-- What you need to do --
Leave out the images; return the rest of the data exactly.

-- Material for this exercise --
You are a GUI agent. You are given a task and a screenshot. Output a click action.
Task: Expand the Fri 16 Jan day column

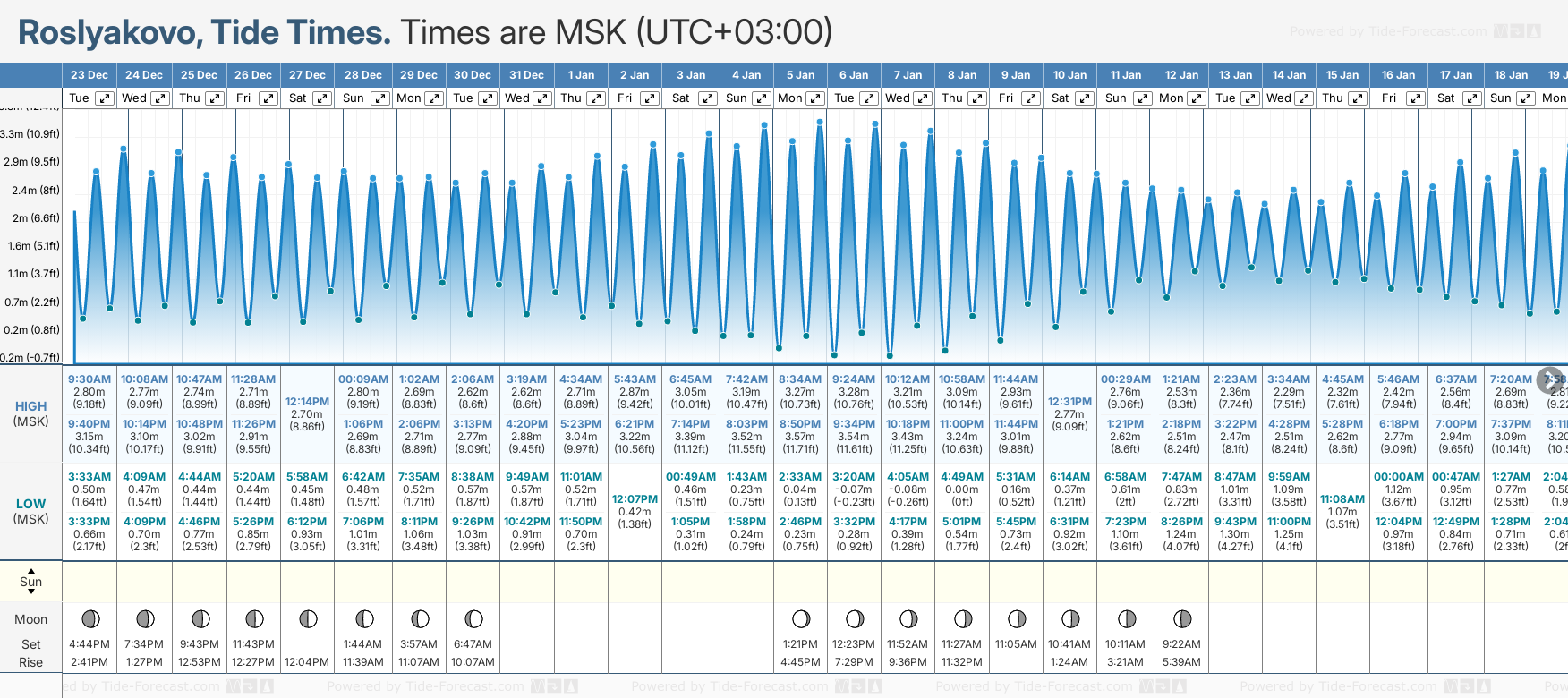1416,98
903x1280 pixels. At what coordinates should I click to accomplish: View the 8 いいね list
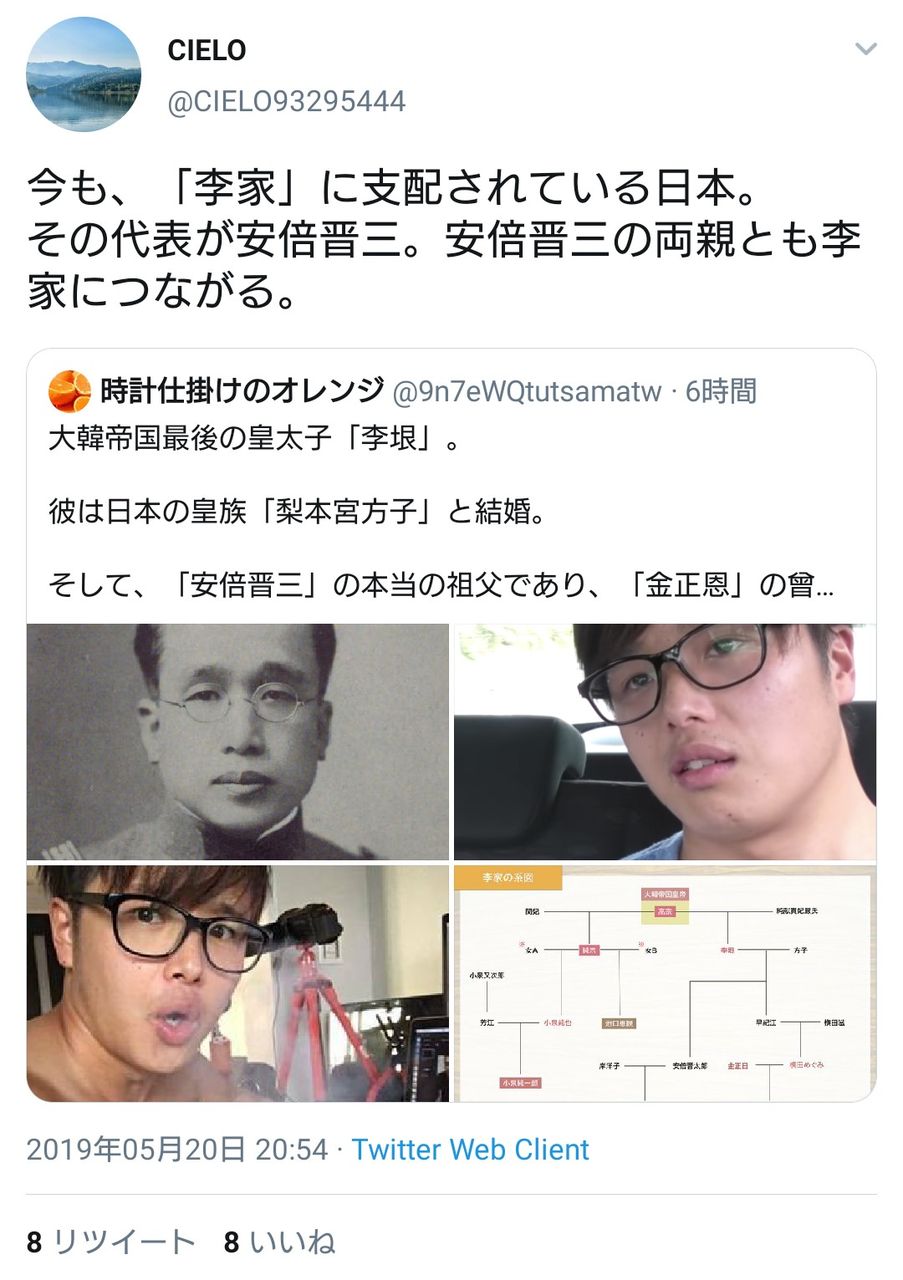tap(280, 1243)
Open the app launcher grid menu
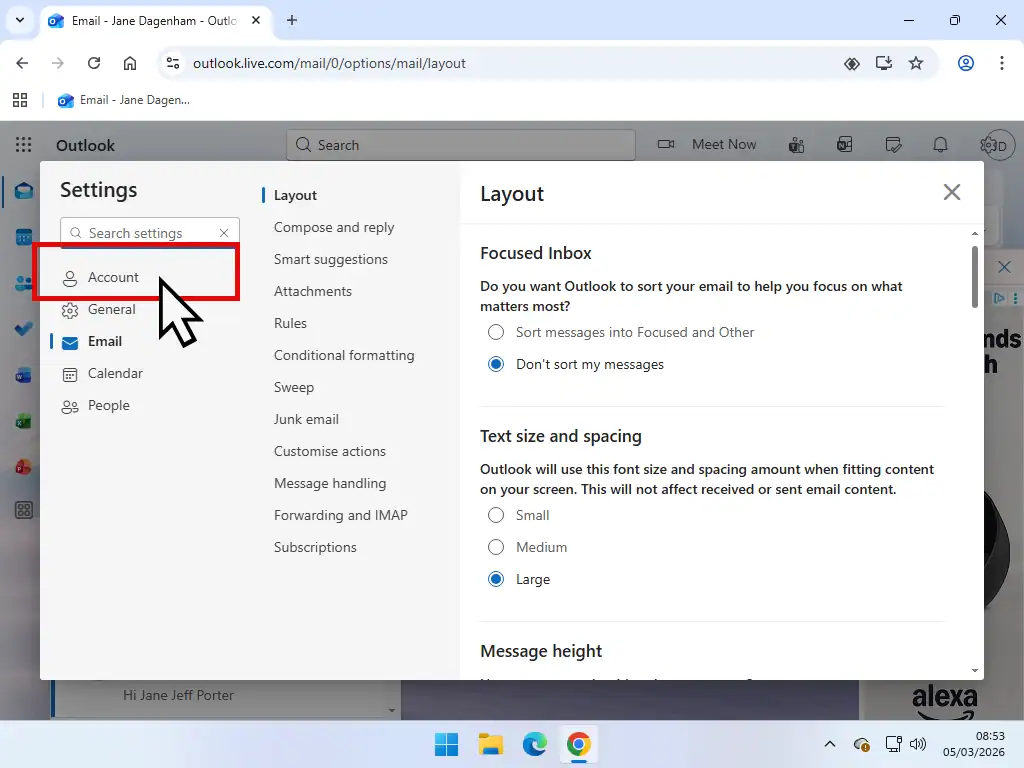Image resolution: width=1024 pixels, height=768 pixels. pyautogui.click(x=22, y=144)
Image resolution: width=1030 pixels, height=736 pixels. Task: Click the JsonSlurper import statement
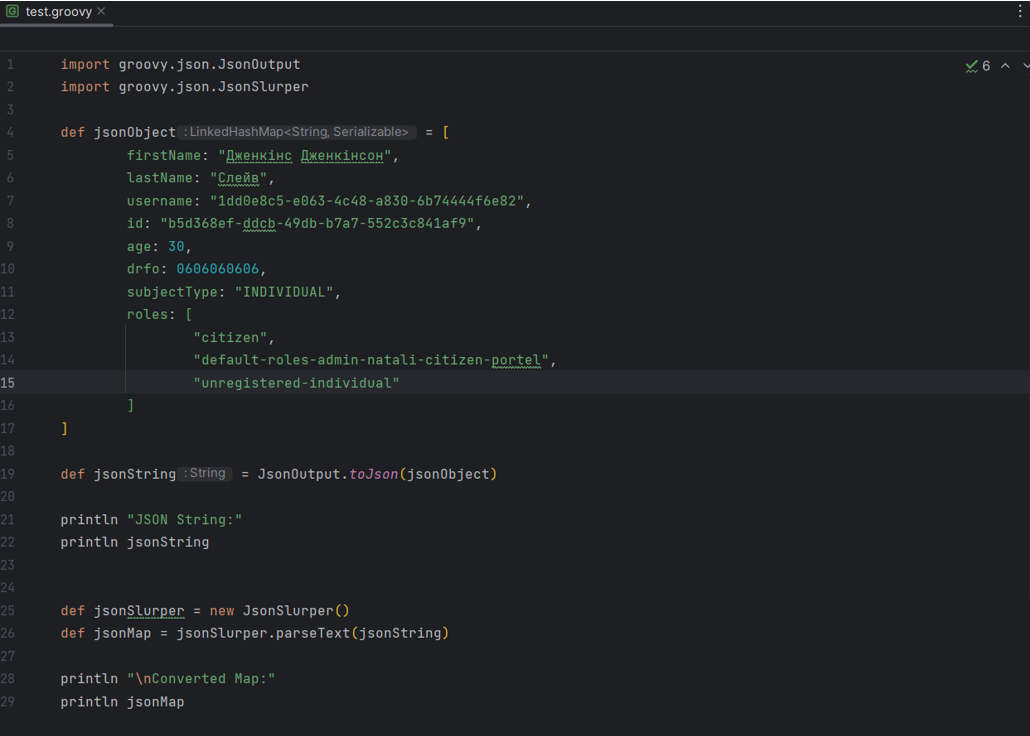pos(184,87)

-- Answer space --
You are a GUI agent. You are given a task and a screenshot. Output a click action.
Task: Expand the Fri 16 Jan day column

1416,98
903x1280 pixels. At what coordinates should I click to accomplish: View the 8 いいね list
tap(280, 1243)
Open the app launcher grid menu
Image resolution: width=1024 pixels, height=768 pixels. pyautogui.click(x=22, y=144)
Image resolution: width=1030 pixels, height=736 pixels. Task: Click the JsonSlurper import statement
pos(184,87)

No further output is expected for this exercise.